The Complications of the News Embargo
The news embargo is a tricky tool to use right. The goal is to get more thoughtful, in-depth coverage of your news and/or event by giving reporters early access to the background information (for example, a press release, copy of a report, or interview) while still achieving your ideal publication date. The embargo is just a gentlemen's agreement that you're providing early access on the condition that the reporter/s will hold publication until after the embargo date.
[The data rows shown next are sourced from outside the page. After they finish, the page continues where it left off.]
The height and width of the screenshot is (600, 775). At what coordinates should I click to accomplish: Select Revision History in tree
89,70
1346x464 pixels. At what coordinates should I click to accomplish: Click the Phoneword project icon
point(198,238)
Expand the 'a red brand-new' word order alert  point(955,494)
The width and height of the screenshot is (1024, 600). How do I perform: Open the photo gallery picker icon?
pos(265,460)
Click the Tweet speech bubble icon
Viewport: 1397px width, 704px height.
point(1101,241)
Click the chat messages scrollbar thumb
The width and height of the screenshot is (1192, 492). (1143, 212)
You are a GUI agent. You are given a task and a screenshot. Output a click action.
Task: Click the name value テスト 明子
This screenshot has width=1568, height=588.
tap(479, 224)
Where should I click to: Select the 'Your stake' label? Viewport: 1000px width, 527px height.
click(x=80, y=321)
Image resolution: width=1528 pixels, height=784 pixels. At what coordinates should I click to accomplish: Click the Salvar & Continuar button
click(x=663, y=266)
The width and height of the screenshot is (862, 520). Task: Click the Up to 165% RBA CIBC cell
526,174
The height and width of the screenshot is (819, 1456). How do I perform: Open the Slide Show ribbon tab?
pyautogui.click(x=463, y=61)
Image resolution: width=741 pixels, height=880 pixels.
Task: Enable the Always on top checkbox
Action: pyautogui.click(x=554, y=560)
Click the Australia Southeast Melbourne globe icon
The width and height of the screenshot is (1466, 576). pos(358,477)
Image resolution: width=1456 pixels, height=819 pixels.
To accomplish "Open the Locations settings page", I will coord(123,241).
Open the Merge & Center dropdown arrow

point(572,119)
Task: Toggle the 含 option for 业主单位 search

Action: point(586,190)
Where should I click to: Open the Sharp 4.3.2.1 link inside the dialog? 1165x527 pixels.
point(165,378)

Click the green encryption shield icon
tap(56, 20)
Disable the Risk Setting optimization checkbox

Ryan Lawler has an article on Techcrunch about how a news embargo can go wrong for the organization trying to create the news -- and for the journalists covering it. In this case, a startup company held an event for reporters in advance of the public launch of their service. Whether intentionally or not, one of the news sites covering the event broke the embargo. By the time the company lifted the embargo, the other reporters were already twelve hours behind. On the web that's a lifetime, and as a result those reporters weren't inclined to write about "old news." So not only was the first story on the company's launch much earlier than they would have liked, it very well could have been the only story.
Today, the news embargo is like the prisoner's dilemma: you're asking journalists to bet that their colleagues won't break the agreement when they often have every incentive to do so. Nearly all reporters will honor an embargo almost all of the time, or at least intend to, but you can also run afoul of the mechanics of pre-scheduled posting and idle social media comments . In my opinion, the safest use of an embargo is to release background information for a press event no earlier than 24-hours beforehand. That way print reporters have a chance to do some background work and line up other sources, but even if the embargo is broken and the news comes out early, TV will still have an incentive to cover the event itself, if only for B-roll. An embargo also works best when as few people as possible are beholden to it, so if you have very few reporters who are going to be interested in the story anyway because of it specificity of interest, giving them early access can be both safe and valuable to them.
Like all public relations tools, the news embargo can be useful in the right circumstances, but it carries complications that can make it not worth the effort.